AI格差を埋めるためにAIツールを導入しても、進め方が曖昧なままでは現場に定着しにくくなります。失敗を防ぐには、対象業務を絞り、運用ルールを整え、現場が使いやすい形で少しずつ広げることが重要です。

対象業務を絞って小さく始める

AI格差対策では、最初から全社導入を目指すよりも、効果が見えやすい業務に絞って始めることが重要です。議事録作成、メール文面の下書き、社内文書の要約、問い合わせ対応の一次整理などは、AIの効果を確認しやすい業務です。

対象業務を限定すれば、利用者、入力する情報、確認方法、効果測定の基準を決めやすくなります。導入前に「月に何時間かかっている作業を、どの程度短縮したいのか」を整理しておくと、導入後の成果も判断しやすくなります。

運用ルールを整えて安全に使える状態を作る

AIを業務で使う場合は、入力してよい情報と避けるべき情報を明確にします。顧客情報、個人情報、契約内容、未公開の経営情報などは、社内ルールが整うまで入力を控える対象として整理しておく必要があります。

また、AIの出力はそのまま社外に出すのではなく、担当者が事実確認や表現調整を行う前提で使います。特に、契約、人事評価、税務、法務、採用など判断責任が重い業務では、責任者や専門家の確認を挟む運用が適しています。利用範囲、確認者、保存方法を決めておくことで、情報漏えいや誤情報の利用を防ぎやすくなります。

現場の不安を減らしながら定着させる

AI導入を定着させるには、現場が「自分の仕事に役立つ」と実感できる状態を作ることが大切です。経営層が一方的に利用を指示するだけでは、現場は使い方を理解できず、従来の方法に戻りやすくなります。
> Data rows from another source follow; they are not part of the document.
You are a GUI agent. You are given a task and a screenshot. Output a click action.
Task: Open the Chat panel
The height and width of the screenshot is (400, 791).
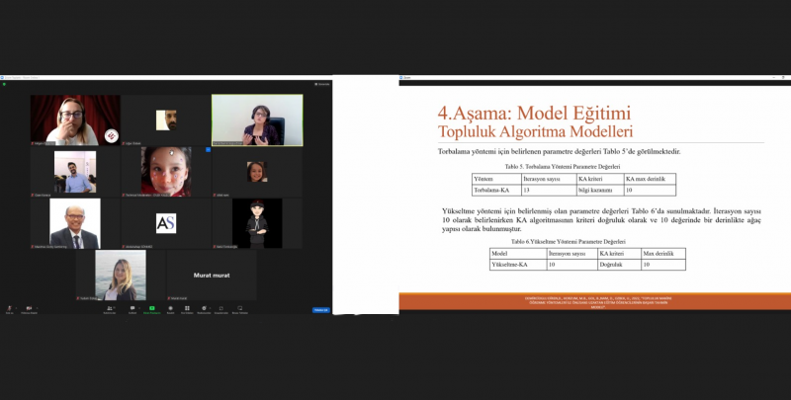132,308
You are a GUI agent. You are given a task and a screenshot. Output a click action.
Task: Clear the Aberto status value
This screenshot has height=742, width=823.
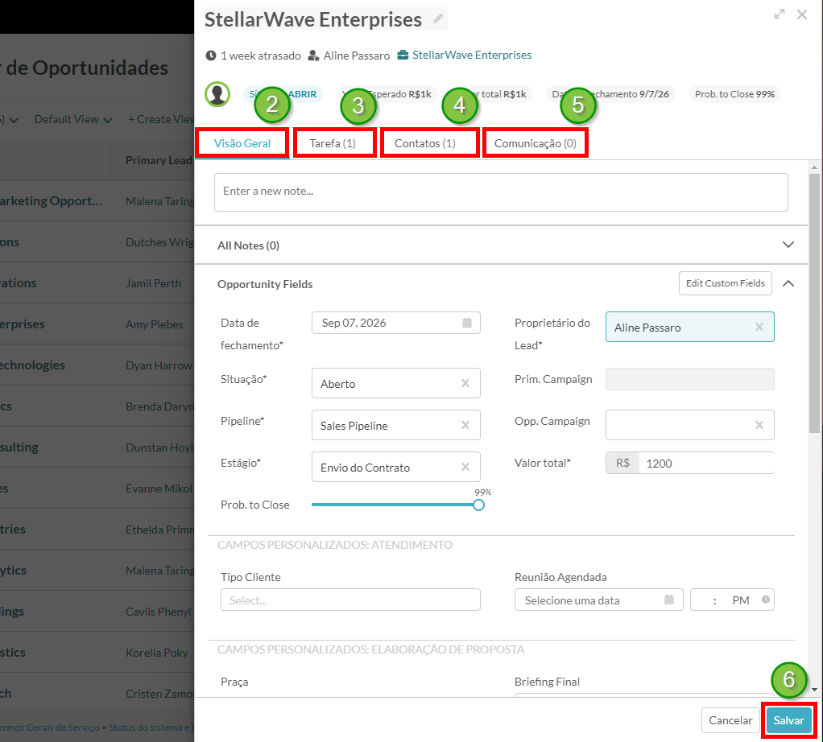(x=465, y=383)
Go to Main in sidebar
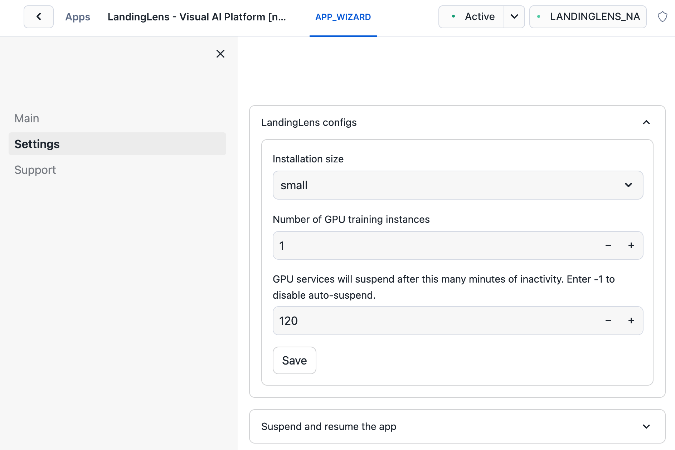This screenshot has width=675, height=450. coord(27,118)
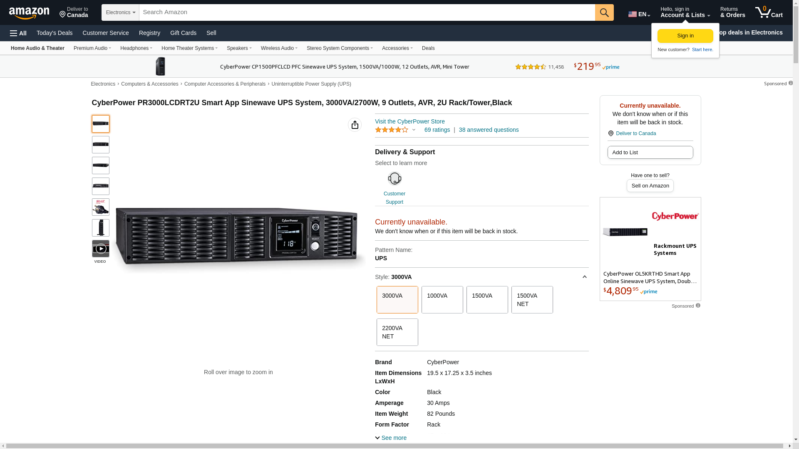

まずは、定型作業を減らすための補助ツールとして位置づけると受け入れられやすくなります。「議事録作成を30分短縮できた」「メールの下書き作成が楽になった」など、小さな成功事例を社内で共有します。AI活用に前向きな社員を推進役にして、使い方を共有する場を設けることも有効です。現場の負担を減らす目的を明確にすることで、AI格差対策は継続しやすくなります。

AI格差を縮めるには小さく試し、社内に定着させよう

AI格差は、企業規模や予算だけで決まるものではありません。対象業務を絞り、無料・低コストのツールを試し、社内教育と運用ルールを整えれば、少しずつ差を縮められます。

まずは、議事録作成、文書要約、メール下書き、社内FAQなど、効果が見えやすい業務から始めます。導入前後の作業時間やミス件数を記録し、成果を数字で確認できれば、経営層への説明もしやすくなります。

AI格差を放置せずに動き出せば、限られた予算でも着実に改善を積み上げられます。